The G28-8 monoclonal antibody specifically recognizes RP105/Bgp95, a 95-105 kDa type I membrane protein consisting of extracellular leucine-rich repeats and a short cytoplasmic domain. It is expressed on mantle zone B cells, but weakly on germinal center B cells. RP105/Bgp95 is also expressed on peripheral blood monocytes, dendritic cells, and a subset of peripheral blood lymphocytes. The extracellular domain associates with a molecule called MD-1 to form a cell surface receptor complex RP105/Bgp95/MD- 1. This receptor belongs to the family of toll-like receptors (TLR). Studies show that RP105/Bgp95/MD-1, working in concert with TLR4, controls B cell recognition and signaling of lipopolysaccharide (LPS). Reports on functional studies show that G28-8 monoclonal antibody can induce a G0 to G1 cell cycle transition and was synergistic with PMA, anti-µ, or anti-CD40 in inducing proliferation of resting B cells.
The antibody was conjugated to BD Horizon™ BUV661 which is part of the BD Horizon Brilliant™ Ultraviolet family of dyes. This dye is a tandem fluorochrome of BD Horizon BUV395 with an Ex Max of 348-nm and an acceptor dye with an Em Max at 661-nm. BD Horizon Brilliant BUV661 can be excited by the ultraviolet laser (355 nm) and detected with a 670/25 filter and a 630 nm LP. Due to cross laser excitation of this dye, there may be significant spillover into channels detecting APC-like emissions (eg, 670/25-nm filter).
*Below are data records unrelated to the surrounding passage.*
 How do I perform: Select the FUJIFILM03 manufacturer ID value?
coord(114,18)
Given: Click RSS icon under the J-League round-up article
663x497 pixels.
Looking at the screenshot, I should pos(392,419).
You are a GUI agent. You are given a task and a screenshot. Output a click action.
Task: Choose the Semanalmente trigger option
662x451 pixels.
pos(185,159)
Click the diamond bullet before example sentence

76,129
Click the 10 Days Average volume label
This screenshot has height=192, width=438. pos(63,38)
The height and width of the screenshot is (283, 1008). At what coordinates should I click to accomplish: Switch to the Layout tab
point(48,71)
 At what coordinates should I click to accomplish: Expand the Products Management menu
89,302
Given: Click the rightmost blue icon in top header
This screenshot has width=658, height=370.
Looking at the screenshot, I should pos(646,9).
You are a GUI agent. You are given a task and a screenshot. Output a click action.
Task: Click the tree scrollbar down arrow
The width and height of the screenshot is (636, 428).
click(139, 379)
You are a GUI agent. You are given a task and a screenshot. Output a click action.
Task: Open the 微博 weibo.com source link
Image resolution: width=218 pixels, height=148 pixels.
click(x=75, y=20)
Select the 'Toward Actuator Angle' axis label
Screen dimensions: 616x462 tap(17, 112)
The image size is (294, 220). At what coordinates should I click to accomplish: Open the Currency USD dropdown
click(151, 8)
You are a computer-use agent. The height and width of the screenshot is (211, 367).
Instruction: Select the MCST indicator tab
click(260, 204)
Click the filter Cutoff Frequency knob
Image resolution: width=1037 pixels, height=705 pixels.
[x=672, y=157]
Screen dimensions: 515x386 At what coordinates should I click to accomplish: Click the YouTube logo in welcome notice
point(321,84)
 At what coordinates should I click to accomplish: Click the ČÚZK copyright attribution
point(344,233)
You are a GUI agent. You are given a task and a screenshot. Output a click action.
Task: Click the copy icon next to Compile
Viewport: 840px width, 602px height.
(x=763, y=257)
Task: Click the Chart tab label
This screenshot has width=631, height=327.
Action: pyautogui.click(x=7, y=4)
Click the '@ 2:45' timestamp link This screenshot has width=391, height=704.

Due to spectral differences between labeled cells and beads, using BD™ CompBeads can result in incorrect spillover values when used with BD Horizon BUV661 reagents. Therefore, the use of BD CompBeads or BD CompBeads Plus to determine spillover values for these reagents is not recommended. Different BUV661 reagents (eg, CD4 vs. CD45) can have slightly different fluorescence spillover therefore, it may also be necessary to use clone-specific compensation controls when using these reagents.